* EXERCISE AIM
What the answer must hold is the line containing "The height and width of the screenshot is (342, 423)." and all lines after it through the end of the listing, copied exactly, with pictures left out.

# # # # # # #

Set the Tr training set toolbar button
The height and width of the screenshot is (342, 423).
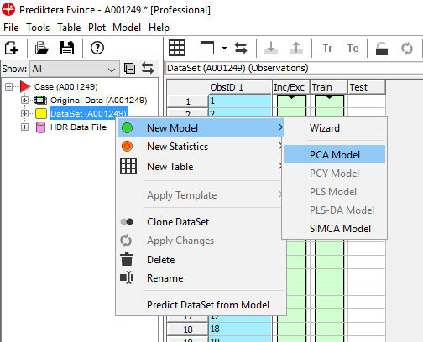tap(327, 49)
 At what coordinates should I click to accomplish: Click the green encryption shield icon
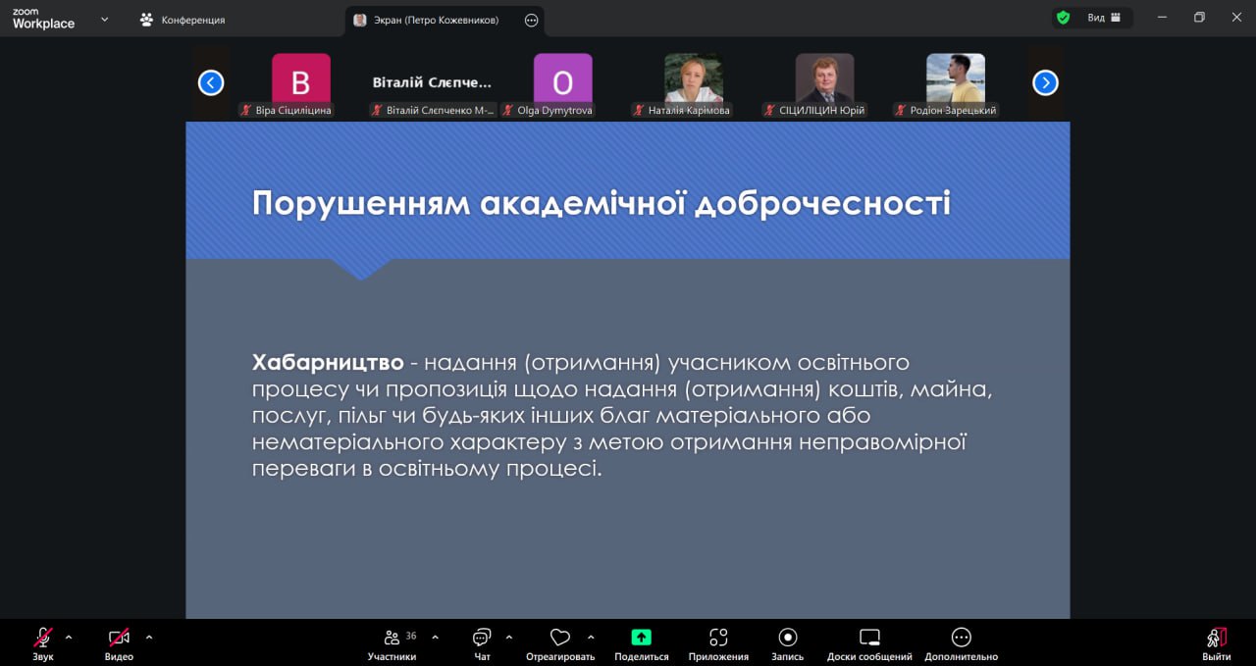(1063, 18)
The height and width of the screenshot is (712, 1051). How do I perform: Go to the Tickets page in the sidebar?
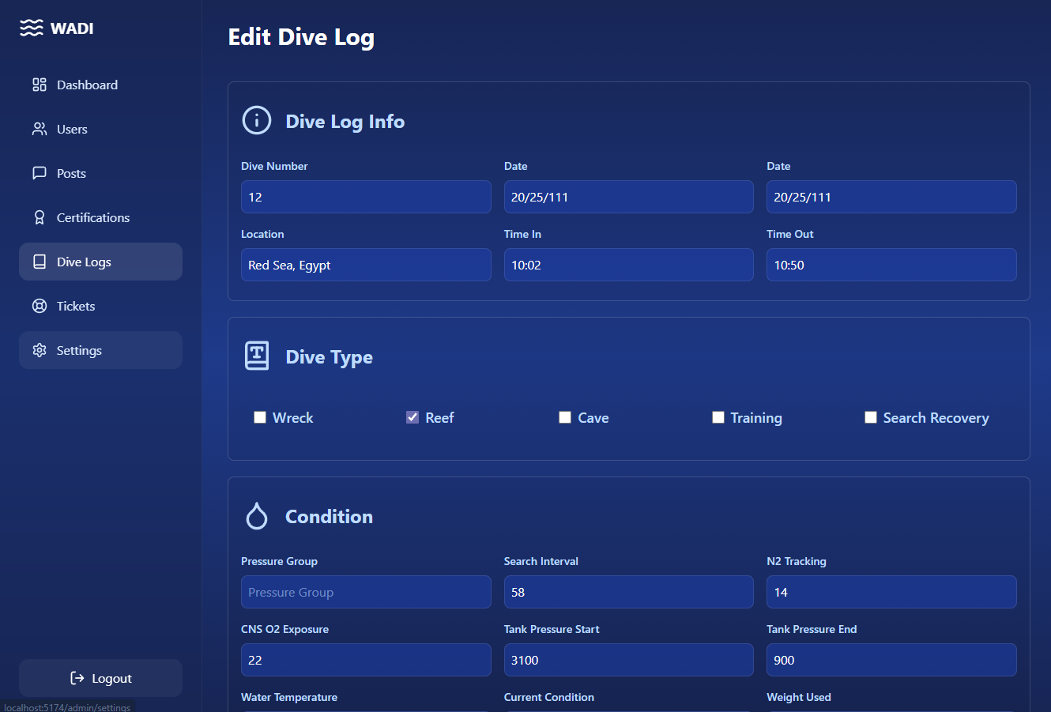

# # # # # # #

* RESULT FOR THIS TASK
The height and width of the screenshot is (342, 423).
tap(327, 49)
 At what coordinates should I click to accomplish: Click the green encryption shield icon
(1063, 18)
The height and width of the screenshot is (712, 1051). How do I perform: Go to the Tickets page in the sidebar?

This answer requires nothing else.